Ce terme a entraîné une réponse furieuse de la part des députés de l’opposition, qui l’ont accusé de « menteur »en criant dans la salle.

Le président de la Knesset Yuli Edelstein, invoquant un protocole lui permettant de faire sortir des législateurs durant l’ouverture de la Knesset dès le premier écart de conduite, a fait quitter la salle à au moins sept députés pour leurs interruptions du discours du chef du gouvernement.

Au lieu d’un gouvernement qui limiterait les libertés, a continué Netanyahu, « ceux qui limitent la liberté d’expression dans les médias, ce sont les médias eux-mêmes », s’est-il exclamé avec colère.

« C’est votre droit de critiquer, de proposer des changements ou des amendements : les critiques constructives sont cruciales dans la démocratie », a dit Netanyahu, qui a fustigé ceux qui affirment qu’Israël serait en train de devenir fasciste ou imposerait un régime d’apartheid, des accusations qu’il a a qualifiées « d’exagérées ».

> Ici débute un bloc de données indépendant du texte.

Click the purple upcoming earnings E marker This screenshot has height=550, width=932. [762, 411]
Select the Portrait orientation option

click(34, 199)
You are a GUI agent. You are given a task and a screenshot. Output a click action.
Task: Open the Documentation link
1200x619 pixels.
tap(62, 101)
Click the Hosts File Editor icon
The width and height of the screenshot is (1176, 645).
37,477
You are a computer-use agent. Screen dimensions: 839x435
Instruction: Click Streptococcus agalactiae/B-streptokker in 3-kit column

Le Premier ministre Benjamin Netanyahu devant le parlement israélien durant l’ouverture de la session d’hiver, le 15 octobre 2018 (Crédit : Hadas Parush/Flash90)

Netanyahu a aussi salué les liens avec la Russie, disant qu’il est « en contact direct et fréquent avec le président russe Vladimir Poutine » pour affronter les « défis complexes, très difficiles, dans notre région ».

Les liens avec Moscou se sont tendus, ces dernières semaines, suite à l’abattage d’un avion russe en Syrie, le mois dernier, et à la livraison récente par la Russie de son système de défense antiaérienne avancé S-300 au régime de Bashar El-Assad.

Mais Netanyahu a fait valoir que sa relation personnelle avec Poutine avait permis l’établissement d’une « confiance » sans précédent entre les deux pays.

« C’est très important pour la sécurité d’Israël », a-t-il noté.

Il a également vanté un « important approfondissement de nos relations avec les Etats-Unis d’Amérique » et il a remercié le président Donald Trump en le citant nommément à trois occasions.

Le président américain Donald Trump serre la main du Premier ministre Benjamin Netanyahu à l’Assemblée générale des Nations unies, le 26 septembre 2018, au siège de l’ONU. (AP Photo / Evan Vucci)

Il a critiqué le président de l’Autorité palestinienne Mahmoud Abbas pour son incapacité à condamner le meurtre « brutal et cruel » de deux Israéliens dans la zone industrielle de Barkan, en Cisjordanie, dimanche dernier. Ce qui, a-t-il dit, prouve que les Palestiniens sont l’obstacle à la paix – et non Israël.

« La paix est le désir de notre âme… Je fais tout ce qui est en mon pouvoir pour empêcher des guerres qui ne sont pas nécessaires », a-t-il expliqué, avant d’ajouter que l’Etat juif n’hésitera pas à monter au front si la situation l’exige, une référence apparente aux tensions croissantes à Gaza.

Il a également indiqué qu’Israël agissait contre l’agression iranienne.

« Nous travaillons contre le régime de l’Iran au niveau militaire en Syrie, même ces derniers, jours, et le président Trump travaille contre lui au niveau économique dans le monde entier », a-t-il noté.